A 3-Year-Old Beats GPT-4. Here's Why.


A 3-Year-Old Beats GPT-4. Here's Why.
Here's a task I want you to try.
You see a red circle on the left. On the right, it's now a blue circle. Same shape, same size — just a color change. Now you see a red triangle on the left. What goes on the right?
A three-year-old gets this instantly. They've barely mastered shoelaces, but they look at the pattern, extract the rule (color changes, everything else stays put), and apply it to a new object without missing a beat.
GPT-4? Stumbles.
This isn't a trick question or a weird edge case. Yiu et al. (2025) ran exactly this kind of experiment as part of the KiVA benchmark — a suite of visual analogy tasks covering color, size, rotation, reflection, and number transformations, designed specifically to compare preschoolers (ages 3–5) against state-of-the-art multimodal AI models including GPT-o1, GPT-4V, and LLaVA-1.5. The results were, to put it charitably, humbling for the AI side. Children outperformed all tested models at identifying the transformation rule and then extrapolating it to new objects — especially for number, rotation, and reflection.
The models could often tell what changed. They couldn't reliably figure out how to apply it.
That distinction is not a minor footnote. It's the whole game.
Getting Better Isn't the Same as Becoming Competent
There's a tempting story in AI right now: models get better at tasks the more you train them, and with enough fine-tuning on domain-specific data, they develop something like expertise. A general model becomes a legal assistant, a medical summarizer, a code reviewer. That progression sounds intuitive. It borrows the language of skill-building without really committing to it.
Children don't become experts the same way.

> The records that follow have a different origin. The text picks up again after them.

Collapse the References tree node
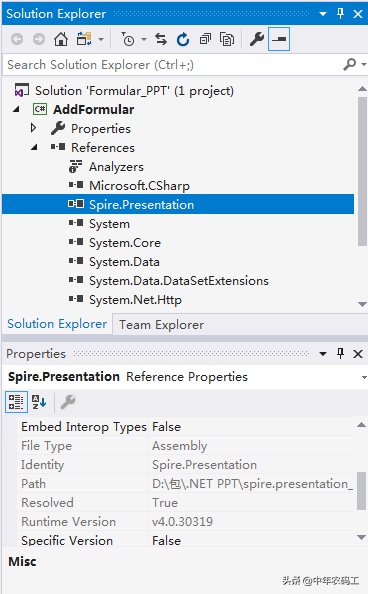This screenshot has height=594, width=368. pyautogui.click(x=34, y=147)
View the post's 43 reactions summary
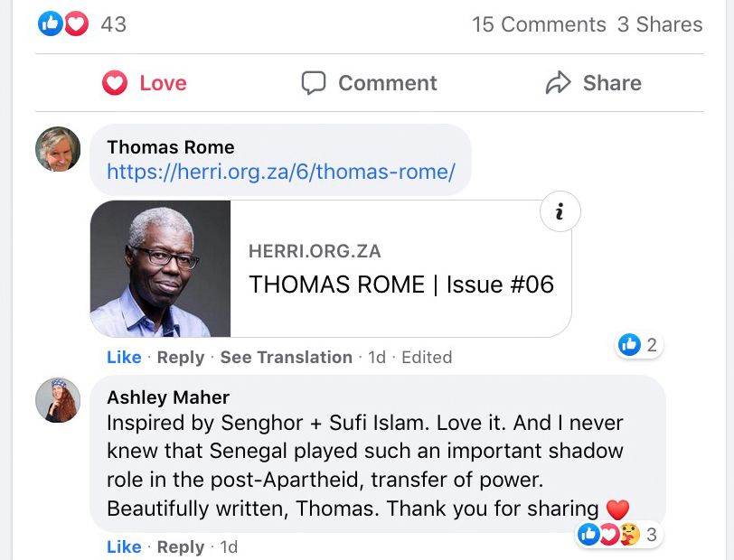 [82, 23]
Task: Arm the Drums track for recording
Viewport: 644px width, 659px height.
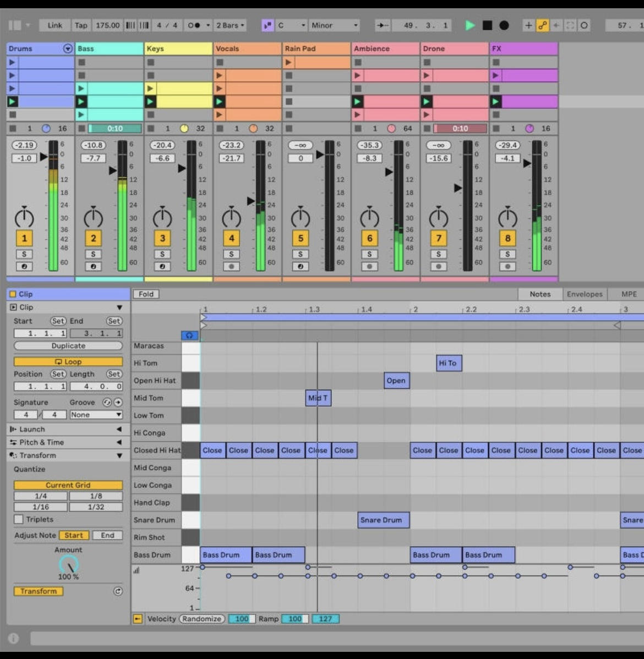Action: (x=24, y=266)
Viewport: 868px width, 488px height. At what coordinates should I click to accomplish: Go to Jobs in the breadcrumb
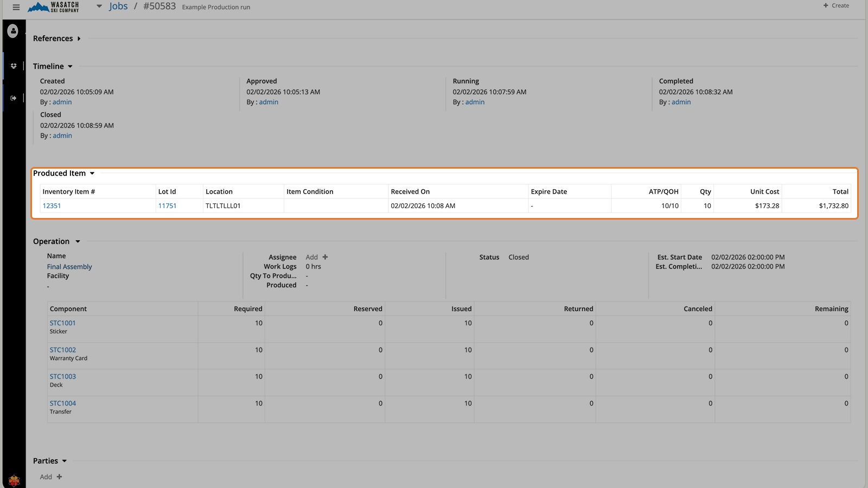point(118,7)
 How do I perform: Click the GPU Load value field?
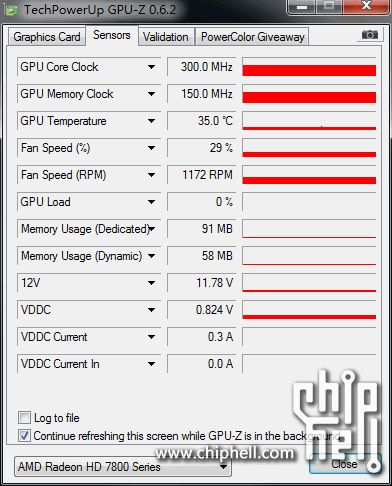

They don't just get more accurate — they pass through a specific sequence of developmental milestones, each one scaffolding the next. A kid learning number concepts doesn't jump straight from "some" and "many" to multiplication. They go through cardinality, then one-to-one correspondence, then the count sequence. Skip those rungs and the ladder doesn't hold.
This is the finding that jumped out at me from DevBench, a multimodal developmental benchmark for language learning published at NeurIPS 2024 (Tan et al., 2024). The researchers compared vision-language models against children and adults across seven tasks — lexical, syntactic, and semantic. The key insight: models that perform better on a task do, in fact, produce outputs that more closely resemble human behavioral patterns. So the correlation is real. The problem is that they systematically fail to replicate the ordering of human developmental milestones. A model might crush a task that children master late while fumbling on something children figure out at age two.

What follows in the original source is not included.